Uma em cada cinco crianças sofre com a pobreza na Alemanha

A ideia de que todos vivem bem na Alemanha, como costuma dizer a chanceler Angela Merkel, perde sua força diante de estatísticas que apontam que uma em cada cinco crianças vive na pobreza na maior economia da Europa.

Depois das 15h, as crianças põem sobre a mesa tomates e pepino. De segunda a quinta-feira, quase todas as tarde, elas costumam comer em um centro social de Lichtenberg, no leste de Berlim.

“Notamos sobretudo nos adolescentes, muitos nos dizem: quando vamos comer? Não comi nada o dia todo”, conta Patric Tavanti, diretor do estabelecimento administrado pela fundação católica Cáritas.

Seus pais não têm meios financeiros, ou tempo, para lhes dar alimentos com regularidades, acrescenta. “Aqui, elas se sentem em casa”.

“Venho quase todos os dias”, conta Leila, uma adolescente. “Podemos falar, cozinhamos, e nos divertimos”.

Espiral

No motor econômico da Europa, a economia vai bem e os cofres públicos estão cheios. Mas cerca de 20% dos menores de 18 anos crescem em estado de “pobreza relativa”, segundo o Ministério da Família, um nível similar ao da França, onde a conjuntura econômica é menos favorável.

Seus pais vivem com menos de 60% das receitas médias dos lares alemães, ou seja, menos de 1.192 euros líquidos mensais para um adulto com um filho, e menos de 2.355 euros para uma família com quatro.

Na Alemanha, que se orgulha de ter reduzido o desemprego ao nível mais baixo desde a reunificação alemã, mais de um terço dos 2,8 milhões de crianças pobres são de famílias com pais empregados, aponta Heinz Hilgers, presidente da Federação de Proteção da Infância (Kinderschutzbund).

Além do aspecto material, a descoberta das crianças que pertencem a este grupo desfavorecido é devastadora, afirma Klaus Hurrelmann, professor da Hertie School of Governance de Berlim.

“É uma espiral: os meninos se sentem excluídos, começam a sentir vergonha de não poder participar das excursões do colégio, nem convidar amigos para seus aniversários.

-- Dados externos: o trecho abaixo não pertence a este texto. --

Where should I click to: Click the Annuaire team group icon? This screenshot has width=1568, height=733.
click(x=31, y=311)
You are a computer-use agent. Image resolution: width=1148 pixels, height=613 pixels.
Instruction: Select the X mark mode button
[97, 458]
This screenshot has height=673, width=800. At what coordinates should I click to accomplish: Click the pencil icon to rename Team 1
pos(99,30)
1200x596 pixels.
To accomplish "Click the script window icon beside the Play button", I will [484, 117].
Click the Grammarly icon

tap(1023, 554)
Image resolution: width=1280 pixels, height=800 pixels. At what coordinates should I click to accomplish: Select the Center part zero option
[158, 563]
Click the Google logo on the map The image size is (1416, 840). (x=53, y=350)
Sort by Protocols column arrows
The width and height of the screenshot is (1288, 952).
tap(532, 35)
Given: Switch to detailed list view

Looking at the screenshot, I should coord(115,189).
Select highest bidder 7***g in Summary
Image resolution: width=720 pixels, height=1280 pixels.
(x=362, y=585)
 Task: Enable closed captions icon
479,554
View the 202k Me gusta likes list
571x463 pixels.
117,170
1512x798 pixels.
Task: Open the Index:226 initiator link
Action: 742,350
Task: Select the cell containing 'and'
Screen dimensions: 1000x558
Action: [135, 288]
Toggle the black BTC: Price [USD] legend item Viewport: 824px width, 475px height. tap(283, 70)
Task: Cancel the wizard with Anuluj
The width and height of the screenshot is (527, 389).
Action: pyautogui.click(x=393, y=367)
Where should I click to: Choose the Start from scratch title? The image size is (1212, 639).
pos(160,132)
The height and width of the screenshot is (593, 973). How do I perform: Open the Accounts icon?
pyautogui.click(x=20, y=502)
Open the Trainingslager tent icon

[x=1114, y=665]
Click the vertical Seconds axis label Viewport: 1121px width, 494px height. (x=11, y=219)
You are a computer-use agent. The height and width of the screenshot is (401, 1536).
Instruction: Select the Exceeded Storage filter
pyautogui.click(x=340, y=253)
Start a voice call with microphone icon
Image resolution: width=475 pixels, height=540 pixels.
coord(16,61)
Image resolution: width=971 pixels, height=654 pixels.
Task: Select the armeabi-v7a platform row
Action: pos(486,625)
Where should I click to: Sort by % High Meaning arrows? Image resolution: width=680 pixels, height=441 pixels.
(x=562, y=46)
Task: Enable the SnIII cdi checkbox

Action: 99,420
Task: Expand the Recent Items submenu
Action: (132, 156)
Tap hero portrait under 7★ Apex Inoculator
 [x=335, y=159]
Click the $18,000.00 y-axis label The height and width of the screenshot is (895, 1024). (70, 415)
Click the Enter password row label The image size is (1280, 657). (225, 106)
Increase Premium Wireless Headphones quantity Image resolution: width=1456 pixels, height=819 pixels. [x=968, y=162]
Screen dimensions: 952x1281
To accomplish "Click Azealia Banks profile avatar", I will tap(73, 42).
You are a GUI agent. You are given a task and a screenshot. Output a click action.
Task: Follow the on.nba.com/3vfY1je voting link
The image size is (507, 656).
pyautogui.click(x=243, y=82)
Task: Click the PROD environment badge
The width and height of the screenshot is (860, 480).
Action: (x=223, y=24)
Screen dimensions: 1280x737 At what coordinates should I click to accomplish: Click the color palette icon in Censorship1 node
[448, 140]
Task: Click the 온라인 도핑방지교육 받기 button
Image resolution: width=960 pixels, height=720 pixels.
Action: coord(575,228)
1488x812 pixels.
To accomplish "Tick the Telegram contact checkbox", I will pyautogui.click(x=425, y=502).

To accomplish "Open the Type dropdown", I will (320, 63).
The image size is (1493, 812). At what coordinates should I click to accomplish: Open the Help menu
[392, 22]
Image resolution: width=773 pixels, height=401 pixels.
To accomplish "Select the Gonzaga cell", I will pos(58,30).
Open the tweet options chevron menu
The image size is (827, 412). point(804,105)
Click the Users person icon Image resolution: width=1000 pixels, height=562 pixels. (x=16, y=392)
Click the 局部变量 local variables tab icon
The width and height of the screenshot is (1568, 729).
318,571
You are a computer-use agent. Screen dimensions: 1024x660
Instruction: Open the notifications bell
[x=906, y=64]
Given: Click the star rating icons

Acabam perdendo a confiança em si mesmos, deixando de ser aplicados no colégio, porque a pobreza material também é uma pobreza de educação e cultura”, acrescenta o

Risco econômico

“Atualmente, temos apenas um adolescente que quer fazer faculdade”, disse Patric Tavanti, da Cáritas.

A escola não integra corretamente essas crianças, que muito frequentemente são de origem estrangeira, ou de famílias monoparentais.

“Notamos uma necessidade crescente de comida, mas também de ajuda para fazer os deveres e aprender a ler”, explica Lars Dittebrand, diretor do Manna, um centro familiar em Berlim.

A seleção na escola, geralmente no fim dos estudos do ensino fundamental, leva os mais desfavorecidos a empregos precários.

“A pobreza é herdada”, diz a Fundação Bertelsmann, que revela que apenas entre 3% e 16% das famílias conseguem sair de sua condição.

“Gerações de crianças pobres se tornam adultos pobres e pais pobres”, lamenta Heinz Hilgers. Isso representa um “risco econômico enorme” em uma Alemanha envelhecida, ele alerta.

O novo governo de coalizão entre os conservadores de Merkel e os social-democratas prometeu ajudar, incluindo subsídios às famílias, mais creches e escolas abertas durante todo o dia para facilitar o acesso das mães ao emprego.

A deputada ecologista Lisa Paus considera que nada melhorará até que se reforme o sistema fiscal, que beneficia os casais.

Os tempos mudaram, “e a pobreza costuma chegar quando os casais se separam”, explica a deputada, denunciando a falta de apoio às famílias monoparentais.

De fato, 45% das crianças criadas por apenas um progenitor, geralmente a mãe, vive em pobreza relativa.